Se, por um lado, a inflação ajuda a reduzir o défice e a dívida, por outro, se vier a transformar-se num fenómeno de base alargada e persistente, isso “acabará por se refletir nas expectativas de inflação” e os “ativos que prometem retornos nominais tornam-se menos atrativos”. Além disso, uma “inflação elevada e volátil torna o crédito mais caro e pouco fiável”.
Por isso, o FMI defende que, “os governos devem dar prioridade à estabilidade macroeconómica e financeira, acima de tudo o resto”.
Este ponto é “especialmente relevante” tendo em conta os desenvolvimentos mais recentes nos mercados obrigacionistas que demonstram uma “crescente sensibilidade à deterioração dos fundamentais das economistas”. Por exemplo, Portugal, apesar de estar numa trajetória de melhoria das contas públicas, teve de pagar mais esta quarta-feira para se financiar em mil milhões de euros, através de duas linhas obrigacionistas.
“A subida que temos assistido nas yields nacionais são um reflexo do movimento global que se verifica no mercado de dívida”, sublinhou Filipe Silva, diretor de Investimentos do Banco Carregosa, comentando o facto de, no espaço de nove meses, o custo de financiamento da República a nove anos ter mais do que triplicado.
O FMI defende ainda a “importância de preparar uma estratégia” para que os apoios sociais sejam “prontamente ajustáveis e mais bem direcionados” para acomodar futuros choques decorrentes da inflação elevada, da escalada dos preços da energia e dos alimentos.

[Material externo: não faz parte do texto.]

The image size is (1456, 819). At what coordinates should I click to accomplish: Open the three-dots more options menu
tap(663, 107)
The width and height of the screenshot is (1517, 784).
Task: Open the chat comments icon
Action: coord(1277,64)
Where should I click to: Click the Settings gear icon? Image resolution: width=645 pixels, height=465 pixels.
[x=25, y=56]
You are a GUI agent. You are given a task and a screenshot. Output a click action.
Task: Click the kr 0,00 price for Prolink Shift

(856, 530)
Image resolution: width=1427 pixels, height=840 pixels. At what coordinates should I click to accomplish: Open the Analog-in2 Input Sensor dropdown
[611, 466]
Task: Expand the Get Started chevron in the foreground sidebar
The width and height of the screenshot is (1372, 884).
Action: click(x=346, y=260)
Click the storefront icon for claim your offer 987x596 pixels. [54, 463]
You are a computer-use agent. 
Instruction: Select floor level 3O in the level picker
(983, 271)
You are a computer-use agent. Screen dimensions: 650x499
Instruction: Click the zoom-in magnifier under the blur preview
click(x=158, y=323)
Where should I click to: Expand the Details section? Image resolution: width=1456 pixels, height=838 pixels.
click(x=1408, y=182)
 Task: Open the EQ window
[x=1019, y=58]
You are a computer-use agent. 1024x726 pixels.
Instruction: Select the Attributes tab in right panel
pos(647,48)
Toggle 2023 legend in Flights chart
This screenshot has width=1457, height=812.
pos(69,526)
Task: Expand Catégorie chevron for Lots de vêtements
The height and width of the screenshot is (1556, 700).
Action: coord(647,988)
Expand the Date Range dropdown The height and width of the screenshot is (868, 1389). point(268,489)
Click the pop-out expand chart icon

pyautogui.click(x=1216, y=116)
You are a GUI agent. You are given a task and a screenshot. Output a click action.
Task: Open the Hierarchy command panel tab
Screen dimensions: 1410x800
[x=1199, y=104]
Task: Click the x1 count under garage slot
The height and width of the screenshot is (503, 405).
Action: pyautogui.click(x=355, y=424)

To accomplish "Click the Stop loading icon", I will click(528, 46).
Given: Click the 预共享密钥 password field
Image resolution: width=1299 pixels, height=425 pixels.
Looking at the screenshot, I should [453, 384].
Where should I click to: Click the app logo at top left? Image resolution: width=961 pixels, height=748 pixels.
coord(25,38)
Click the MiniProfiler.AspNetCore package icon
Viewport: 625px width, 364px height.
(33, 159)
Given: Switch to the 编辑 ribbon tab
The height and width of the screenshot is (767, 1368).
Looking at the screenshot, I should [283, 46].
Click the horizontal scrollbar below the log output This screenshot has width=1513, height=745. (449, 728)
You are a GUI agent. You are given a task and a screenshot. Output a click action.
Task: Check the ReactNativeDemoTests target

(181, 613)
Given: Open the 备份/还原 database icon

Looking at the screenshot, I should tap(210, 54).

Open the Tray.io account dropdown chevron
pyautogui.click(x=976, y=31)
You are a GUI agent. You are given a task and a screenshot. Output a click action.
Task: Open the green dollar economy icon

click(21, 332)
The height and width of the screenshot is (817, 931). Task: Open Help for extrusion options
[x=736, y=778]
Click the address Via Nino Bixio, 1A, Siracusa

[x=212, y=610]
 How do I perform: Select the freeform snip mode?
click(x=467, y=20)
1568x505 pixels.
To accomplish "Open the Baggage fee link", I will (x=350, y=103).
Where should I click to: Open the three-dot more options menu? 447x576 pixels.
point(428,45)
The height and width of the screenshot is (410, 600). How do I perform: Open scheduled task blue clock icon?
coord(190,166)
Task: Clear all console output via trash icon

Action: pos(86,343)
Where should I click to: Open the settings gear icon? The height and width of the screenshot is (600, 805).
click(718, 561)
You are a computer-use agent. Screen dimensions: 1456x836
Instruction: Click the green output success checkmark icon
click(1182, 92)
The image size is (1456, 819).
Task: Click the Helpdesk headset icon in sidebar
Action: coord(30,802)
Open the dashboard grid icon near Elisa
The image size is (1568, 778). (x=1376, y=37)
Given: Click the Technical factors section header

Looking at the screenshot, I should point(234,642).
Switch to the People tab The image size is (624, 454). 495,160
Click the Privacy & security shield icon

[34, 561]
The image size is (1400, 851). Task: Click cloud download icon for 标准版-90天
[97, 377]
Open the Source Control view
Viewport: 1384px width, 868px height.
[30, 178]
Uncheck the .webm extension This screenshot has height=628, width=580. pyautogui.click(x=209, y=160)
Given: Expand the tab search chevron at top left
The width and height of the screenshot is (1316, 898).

Criar “almofadas orçamentais nos tempos normais” permitirá os governos “responder prontamente e com flexibilidade para dar apoios aos que realmente precisam”. O Fundo, aliás, aponta o dedo ao facto de muitos países terem desenhado medidas que “não tiveram como alvo os que mais necessitavam”. Um alerta que já tinha sido feito no decorrer desta crise pelo próprio FMI e pela Comissão Europeia.